REPORT: The NPU Wattage Advantage

May 20, 2024 / Max Weinbach and Ben Bajarin

Table of Contents

While all compute cores are capable of handling AI workloads, the NPU stands out the most here as its architecture allows it to run these AI workloads at significantly lower wattage than CPU and GPU cores. NPUs have power management technique advantages over the CPU and GPU, specifically on AI workloads. NPUs often include advanced power management techniques, such as dynamic voltage and frequency scaling (DVFS), which adjust the power consumption based on the workload requirements. They can run at lower power when full performance is not needed.
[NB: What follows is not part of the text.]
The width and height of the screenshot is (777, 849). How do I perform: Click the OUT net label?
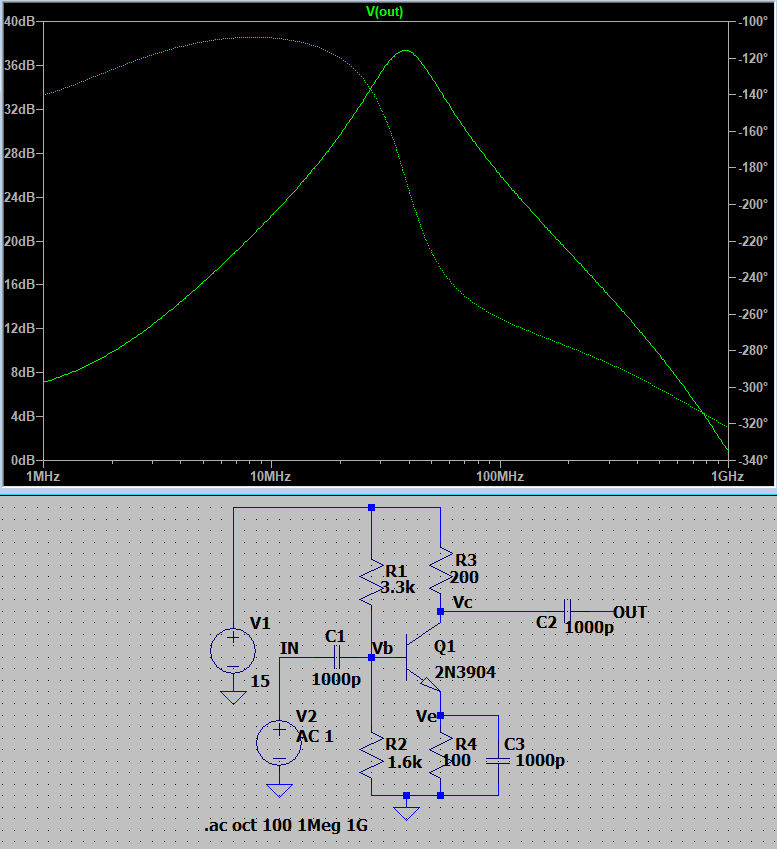click(x=630, y=611)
Ultimately, this scaling is a primary benefit in NPUs that have a greater TOPS per watt advantage than other cores on the block. 

Given the controversy over TOPS, and our acknowledgement it is not effective in real-world workload measurement for client devices, especially when it is a mobile device, for our benchmark methodology, we are measuring tokens per Joule (TPJ).  The benefit of using this metric for local AI workloads is:

  • Tokens per joule (TPJ) thus accounts for the total energy used to process a certain number of tokens, which provides a more comprehensive view of energy efficiency over the entire duration of the workload.
  • When running AI workloads, the total energy cost (measured in joules) is more relevant for understanding the impact on battery life for mobile devices or overall energy costs for stationary systems.
  • TPJ takes into account the time it takes to complete the workload, giving a more accurate representation of the total energy consumption.
  • TPJ gives a clearer picture of how long a device can sustain a workload before depleting its energy resources.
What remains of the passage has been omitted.